In the fourth quarter of fiscal year 2022 (calendar year 2022 Q1), Alibaba's revenue grew 9% year over year, marking the first time that quarterly revenue growth has fallen below 10%.
Naspers has always pursued high growth; Masayoshi Son is even nicknamed "Mr. Tenfold," reflecting their almost fanatical appetite for rapid expansion. Today, as Tencent and Alibaba have entered a more stable phase, their growth rates are increasingly failing to meet Naspers' expectations.
In its earnings report, Prosus noted that Tencent's growth has slowed and that it is facing a challenging macroeconomic environment, driven by regulatory pressures and the COVID-19 pandemic.
According to the Nikkei Chinese website, on June 24, Masayoshi Son stated at SoftBank Group's annual general meeting of shareholders, "Although Alibaba once accounted for more than half of SoftBank Group's stock assets, its share is now around 20%."
In fact, over the past fiscal year, both SoftBank and Naspers have made new investment deployments.
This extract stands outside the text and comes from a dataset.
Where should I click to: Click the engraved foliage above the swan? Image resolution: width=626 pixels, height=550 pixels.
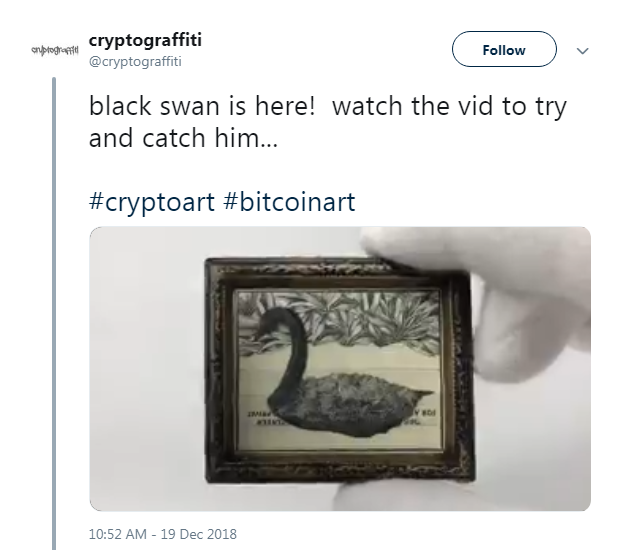[x=351, y=317]
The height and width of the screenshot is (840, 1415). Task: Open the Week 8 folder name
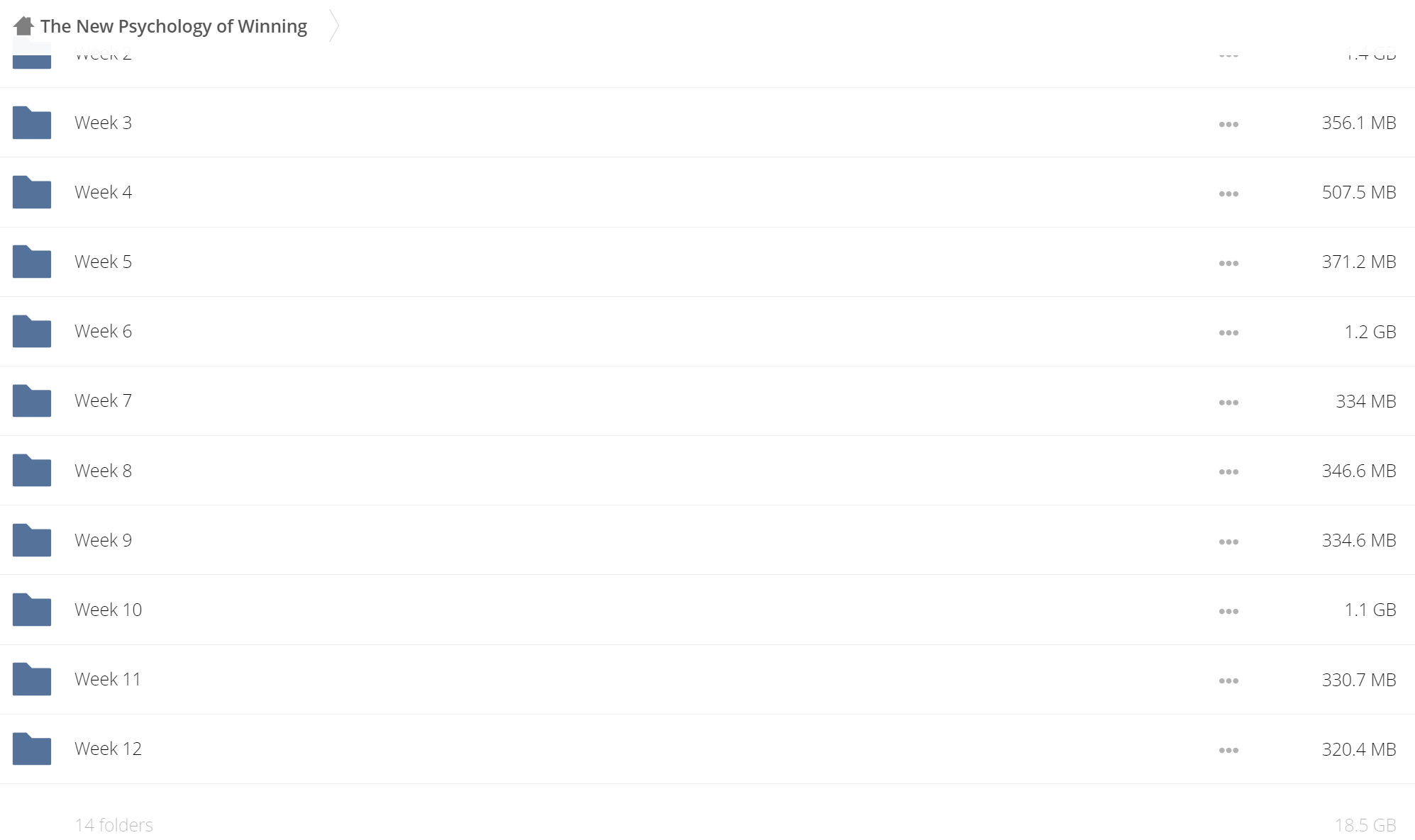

Take Naspers as an example: in fiscal year 2022, the company invested a total of US$6.2 billion, part of which was used to increase its equity stakes in existing investments, while the remainder was allocated to sectors with potential for future value appreciation.
Naspers stated that, in order to navigate these turbulent times, it has decided to prioritize funding for the development of its existing businesses and adopt a more prudent approach to balance-sheet management, thereby maintaining robust cash flow.